Exercise prompt> For this exercise, transcribe all of the records exactly as given.

(Stored data entries)

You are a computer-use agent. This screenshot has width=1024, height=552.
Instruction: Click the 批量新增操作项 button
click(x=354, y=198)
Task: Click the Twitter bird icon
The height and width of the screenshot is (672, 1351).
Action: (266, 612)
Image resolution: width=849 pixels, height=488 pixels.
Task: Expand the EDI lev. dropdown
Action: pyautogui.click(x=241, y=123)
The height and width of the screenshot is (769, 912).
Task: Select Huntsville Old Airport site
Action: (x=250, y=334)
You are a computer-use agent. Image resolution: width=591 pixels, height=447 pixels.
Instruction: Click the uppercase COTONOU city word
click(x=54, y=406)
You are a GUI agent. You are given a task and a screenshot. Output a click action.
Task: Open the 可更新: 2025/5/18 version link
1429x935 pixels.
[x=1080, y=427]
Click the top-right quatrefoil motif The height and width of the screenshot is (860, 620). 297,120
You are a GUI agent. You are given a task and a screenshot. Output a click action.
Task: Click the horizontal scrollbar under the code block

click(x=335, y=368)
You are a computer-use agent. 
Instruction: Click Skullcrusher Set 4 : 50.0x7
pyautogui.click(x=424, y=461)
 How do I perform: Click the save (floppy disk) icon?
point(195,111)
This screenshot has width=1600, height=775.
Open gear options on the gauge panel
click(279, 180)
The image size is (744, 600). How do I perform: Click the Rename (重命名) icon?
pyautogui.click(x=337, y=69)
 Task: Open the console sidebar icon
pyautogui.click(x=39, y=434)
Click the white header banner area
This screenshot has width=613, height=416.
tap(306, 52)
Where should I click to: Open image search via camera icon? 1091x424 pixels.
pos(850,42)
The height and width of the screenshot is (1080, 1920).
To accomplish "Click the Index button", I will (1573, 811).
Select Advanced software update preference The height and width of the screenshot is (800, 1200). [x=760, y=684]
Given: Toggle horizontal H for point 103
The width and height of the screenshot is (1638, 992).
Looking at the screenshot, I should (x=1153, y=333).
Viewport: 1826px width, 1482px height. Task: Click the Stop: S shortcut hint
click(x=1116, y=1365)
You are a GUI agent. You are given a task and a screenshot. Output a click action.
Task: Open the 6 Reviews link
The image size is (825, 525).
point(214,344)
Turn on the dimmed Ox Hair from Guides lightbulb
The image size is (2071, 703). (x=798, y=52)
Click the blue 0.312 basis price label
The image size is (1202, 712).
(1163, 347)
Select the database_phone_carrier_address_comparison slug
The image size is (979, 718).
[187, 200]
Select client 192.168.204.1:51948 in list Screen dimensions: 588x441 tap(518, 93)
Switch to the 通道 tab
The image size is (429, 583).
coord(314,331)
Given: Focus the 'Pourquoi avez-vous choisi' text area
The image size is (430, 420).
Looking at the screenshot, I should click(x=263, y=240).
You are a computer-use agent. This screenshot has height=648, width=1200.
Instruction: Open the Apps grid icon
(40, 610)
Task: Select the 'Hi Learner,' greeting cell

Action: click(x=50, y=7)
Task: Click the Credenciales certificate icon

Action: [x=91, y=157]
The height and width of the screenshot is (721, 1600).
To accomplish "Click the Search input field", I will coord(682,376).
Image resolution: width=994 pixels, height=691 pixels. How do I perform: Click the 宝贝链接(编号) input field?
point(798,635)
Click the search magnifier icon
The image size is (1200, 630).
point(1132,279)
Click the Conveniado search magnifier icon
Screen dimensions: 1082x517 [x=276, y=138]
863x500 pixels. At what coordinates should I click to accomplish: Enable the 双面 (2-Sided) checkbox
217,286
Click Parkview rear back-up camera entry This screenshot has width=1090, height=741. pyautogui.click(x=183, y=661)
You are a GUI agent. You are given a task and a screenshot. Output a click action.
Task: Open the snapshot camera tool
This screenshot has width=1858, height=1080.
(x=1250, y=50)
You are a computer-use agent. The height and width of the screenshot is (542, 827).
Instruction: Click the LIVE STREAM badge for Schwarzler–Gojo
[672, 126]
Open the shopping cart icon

Expected answer>
You are a computer-use agent. This screenshot has width=1024, height=552.
Instruction: Click the 批量新增操作项 button
click(x=354, y=198)
Task: Click the Twitter bird icon
The height and width of the screenshot is (672, 1351).
Action: (266, 612)
Image resolution: width=849 pixels, height=488 pixels.
Task: Expand the EDI lev. dropdown
Action: pyautogui.click(x=241, y=123)
The height and width of the screenshot is (769, 912).
Task: Select Huntsville Old Airport site
Action: (x=250, y=334)
You are a computer-use agent. Image resolution: width=591 pixels, height=447 pixels.
Instruction: Click the uppercase COTONOU city word
click(x=54, y=406)
You are a GUI agent. You are given a task and a screenshot. Output a click action.
Task: Open the 可更新: 2025/5/18 version link
1429x935 pixels.
[x=1080, y=427]
Click the top-right quatrefoil motif The height and width of the screenshot is (860, 620). 297,120
You are a GUI agent. You are given a task and a screenshot. Output a click action.
Task: Click the horizontal scrollbar under the code block

click(x=335, y=368)
You are a computer-use agent. 
Instruction: Click Skullcrusher Set 4 : 50.0x7
pyautogui.click(x=424, y=461)
 How do I perform: Click the save (floppy disk) icon?
point(195,111)
This screenshot has width=1600, height=775.
Open gear options on the gauge panel
click(279, 180)
The image size is (744, 600). How do I perform: Click the Rename (重命名) icon?
pyautogui.click(x=337, y=69)
 Task: Open the console sidebar icon
pyautogui.click(x=39, y=434)
Click the white header banner area
This screenshot has width=613, height=416.
tap(306, 52)
Where should I click to: Open image search via camera icon? 1091x424 pixels.
pos(850,42)
The height and width of the screenshot is (1080, 1920).
To accomplish "Click the Index button", I will (1573, 811).
Select Advanced software update preference The height and width of the screenshot is (800, 1200). [x=760, y=684]
Given: Toggle horizontal H for point 103
The width and height of the screenshot is (1638, 992).
Looking at the screenshot, I should (x=1153, y=333).
Viewport: 1826px width, 1482px height. Task: Click the Stop: S shortcut hint
click(x=1116, y=1365)
You are a GUI agent. You are given a task and a screenshot. Output a click action.
Task: Open the 6 Reviews link
The image size is (825, 525).
point(214,344)
Turn on the dimmed Ox Hair from Guides lightbulb
The image size is (2071, 703). (x=798, y=52)
Click the blue 0.312 basis price label
The image size is (1202, 712).
(1163, 347)
Select the database_phone_carrier_address_comparison slug
The image size is (979, 718).
[187, 200]
Select client 192.168.204.1:51948 in list Screen dimensions: 588x441 tap(518, 93)
Switch to the 通道 tab
The image size is (429, 583).
coord(314,331)
Given: Focus the 'Pourquoi avez-vous choisi' text area
The image size is (430, 420).
Looking at the screenshot, I should click(x=263, y=240).
You are a computer-use agent. This screenshot has height=648, width=1200.
Instruction: Open the Apps grid icon
(40, 610)
Task: Select the 'Hi Learner,' greeting cell

Action: click(x=50, y=7)
Task: Click the Credenciales certificate icon

Action: [x=91, y=157]
The height and width of the screenshot is (721, 1600).
To accomplish "Click the Search input field", I will coord(682,376).
Image resolution: width=994 pixels, height=691 pixels. How do I perform: Click the 宝贝链接(编号) input field?
point(798,635)
Click the search magnifier icon
The image size is (1200, 630).
point(1132,279)
Click the Conveniado search magnifier icon
Screen dimensions: 1082x517 [x=276, y=138]
863x500 pixels. At what coordinates should I click to accomplish: Enable the 双面 (2-Sided) checkbox
217,286
Click Parkview rear back-up camera entry This screenshot has width=1090, height=741. pyautogui.click(x=183, y=661)
You are a GUI agent. You are given a task and a screenshot. Output a click action.
Task: Open the snapshot camera tool
This screenshot has width=1858, height=1080.
(x=1250, y=50)
You are a computer-use agent. The height and width of the screenshot is (542, 827).
Instruction: Click the LIVE STREAM badge for Schwarzler–Gojo
[672, 126]
Open the shopping cart icon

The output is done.